[Opening Dataset content section]
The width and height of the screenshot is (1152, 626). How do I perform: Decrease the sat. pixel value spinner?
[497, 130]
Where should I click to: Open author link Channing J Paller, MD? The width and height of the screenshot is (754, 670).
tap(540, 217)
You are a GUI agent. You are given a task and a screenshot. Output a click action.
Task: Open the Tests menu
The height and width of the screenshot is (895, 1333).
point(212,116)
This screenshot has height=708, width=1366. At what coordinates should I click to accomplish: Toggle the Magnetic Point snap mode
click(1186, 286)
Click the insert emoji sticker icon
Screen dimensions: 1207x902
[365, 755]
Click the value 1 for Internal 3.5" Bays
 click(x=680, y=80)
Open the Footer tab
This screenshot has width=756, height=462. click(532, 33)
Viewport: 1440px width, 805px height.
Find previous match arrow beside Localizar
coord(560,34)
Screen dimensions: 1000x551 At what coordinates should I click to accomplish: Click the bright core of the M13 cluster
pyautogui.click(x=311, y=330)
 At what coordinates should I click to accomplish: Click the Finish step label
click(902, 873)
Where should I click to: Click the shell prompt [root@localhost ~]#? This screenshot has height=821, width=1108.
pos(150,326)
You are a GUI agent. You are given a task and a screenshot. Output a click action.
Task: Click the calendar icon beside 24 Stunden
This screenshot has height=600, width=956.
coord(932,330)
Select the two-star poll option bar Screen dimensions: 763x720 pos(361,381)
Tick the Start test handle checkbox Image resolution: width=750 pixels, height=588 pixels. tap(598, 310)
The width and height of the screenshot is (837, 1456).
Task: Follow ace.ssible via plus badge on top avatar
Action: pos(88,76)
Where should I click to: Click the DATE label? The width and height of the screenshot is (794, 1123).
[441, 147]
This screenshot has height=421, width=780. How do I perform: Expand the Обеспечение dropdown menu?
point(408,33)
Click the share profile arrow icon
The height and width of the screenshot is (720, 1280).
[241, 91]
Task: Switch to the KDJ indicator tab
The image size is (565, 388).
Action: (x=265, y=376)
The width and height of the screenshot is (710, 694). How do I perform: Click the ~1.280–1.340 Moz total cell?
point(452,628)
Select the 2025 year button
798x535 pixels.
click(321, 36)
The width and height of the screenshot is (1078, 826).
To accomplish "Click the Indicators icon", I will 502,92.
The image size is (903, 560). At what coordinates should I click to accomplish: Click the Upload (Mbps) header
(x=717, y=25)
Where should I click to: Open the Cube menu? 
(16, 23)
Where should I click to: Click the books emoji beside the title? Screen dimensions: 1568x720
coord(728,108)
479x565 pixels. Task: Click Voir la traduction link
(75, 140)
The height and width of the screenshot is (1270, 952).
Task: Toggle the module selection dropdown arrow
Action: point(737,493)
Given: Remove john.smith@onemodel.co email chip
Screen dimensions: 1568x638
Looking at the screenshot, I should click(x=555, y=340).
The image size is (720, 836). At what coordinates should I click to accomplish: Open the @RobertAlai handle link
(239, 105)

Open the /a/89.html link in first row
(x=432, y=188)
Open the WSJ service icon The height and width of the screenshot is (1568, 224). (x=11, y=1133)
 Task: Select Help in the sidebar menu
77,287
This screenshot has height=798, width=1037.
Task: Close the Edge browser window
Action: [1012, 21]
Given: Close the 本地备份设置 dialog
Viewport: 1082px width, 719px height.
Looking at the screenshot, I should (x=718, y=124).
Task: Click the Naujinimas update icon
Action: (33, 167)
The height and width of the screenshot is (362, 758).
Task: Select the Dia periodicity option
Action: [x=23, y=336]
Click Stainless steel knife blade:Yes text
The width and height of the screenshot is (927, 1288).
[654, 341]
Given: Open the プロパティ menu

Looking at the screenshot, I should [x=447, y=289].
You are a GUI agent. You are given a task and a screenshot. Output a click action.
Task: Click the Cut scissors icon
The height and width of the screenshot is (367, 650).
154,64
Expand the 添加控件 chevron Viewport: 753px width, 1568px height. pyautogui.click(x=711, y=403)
[Closing Dataset content section]
Task requirements
A verbatim copy of the lines from the one with "The image size is (720, 836)." to the end of the listing is the whole answer.

Your response
The image size is (720, 836). At what coordinates should I click to accomplish: Open the @RobertAlai handle link
(239, 105)

Open the /a/89.html link in first row
(x=432, y=188)
Open the WSJ service icon The height and width of the screenshot is (1568, 224). (x=11, y=1133)
 Task: Select Help in the sidebar menu
77,287
This screenshot has height=798, width=1037.
Task: Close the Edge browser window
Action: [1012, 21]
Given: Close the 本地备份设置 dialog
Viewport: 1082px width, 719px height.
Looking at the screenshot, I should (x=718, y=124).
Task: Click the Naujinimas update icon
Action: (33, 167)
The height and width of the screenshot is (362, 758).
Task: Select the Dia periodicity option
Action: [x=23, y=336]
Click Stainless steel knife blade:Yes text
The width and height of the screenshot is (927, 1288).
[654, 341]
Given: Open the プロパティ menu

Looking at the screenshot, I should [x=447, y=289].
You are a GUI agent. You are given a task and a screenshot. Output a click action.
Task: Click the Cut scissors icon
The height and width of the screenshot is (367, 650).
154,64
Expand the 添加控件 chevron Viewport: 753px width, 1568px height. pyautogui.click(x=711, y=403)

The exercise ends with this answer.